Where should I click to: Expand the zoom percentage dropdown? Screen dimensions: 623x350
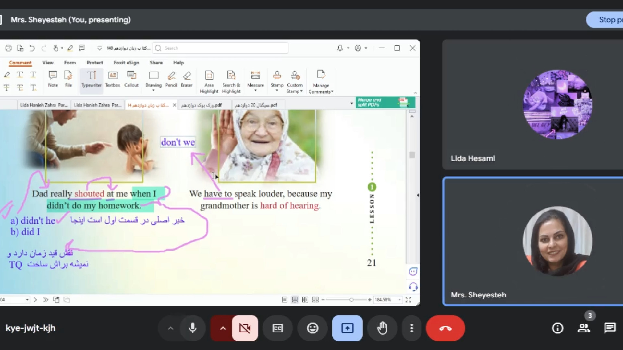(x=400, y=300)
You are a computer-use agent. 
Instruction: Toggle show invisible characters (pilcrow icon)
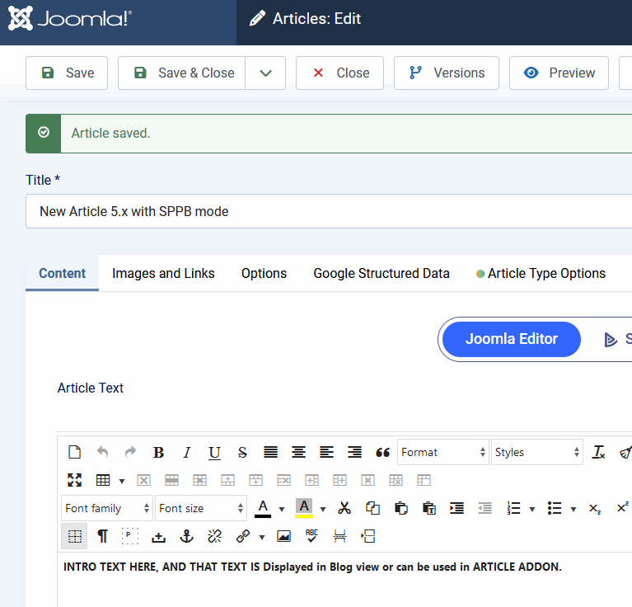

------------

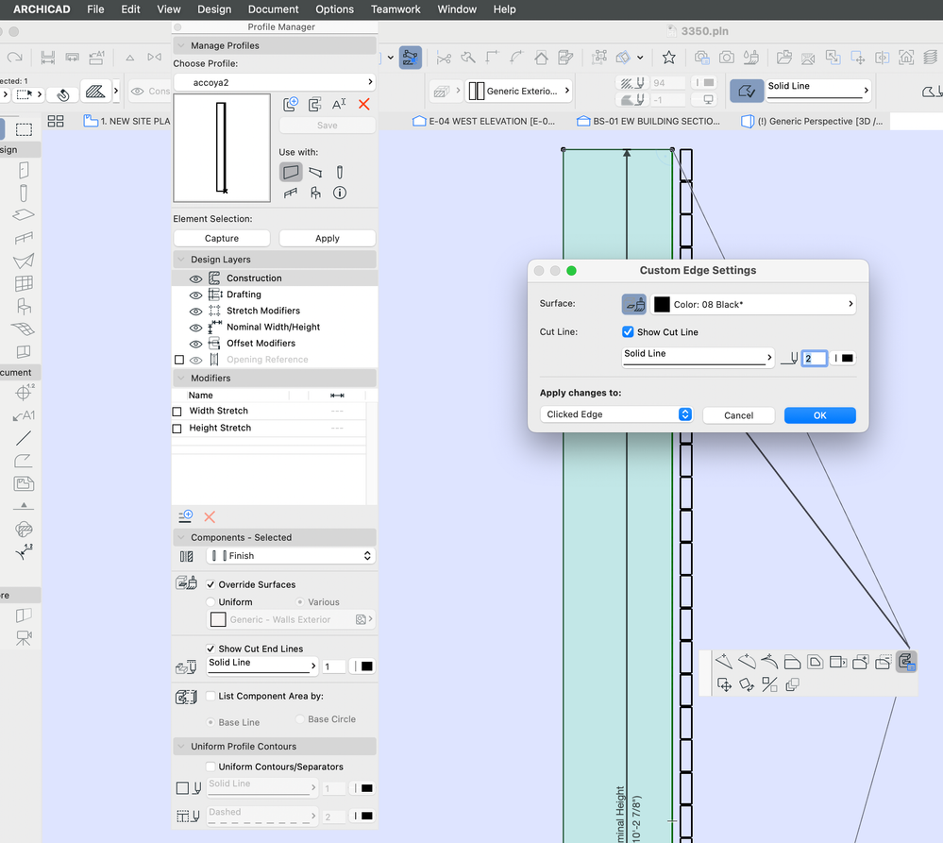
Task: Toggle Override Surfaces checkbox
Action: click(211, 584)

------------

Return the data verbatim from the line containing "You are a computer-use agent." through the line containing "Instruction: Toggle show", both lines included.

◆ **The reply**:
You are a computer-use agent. 
Instruction: Toggle show invisible characters (pilcrow icon)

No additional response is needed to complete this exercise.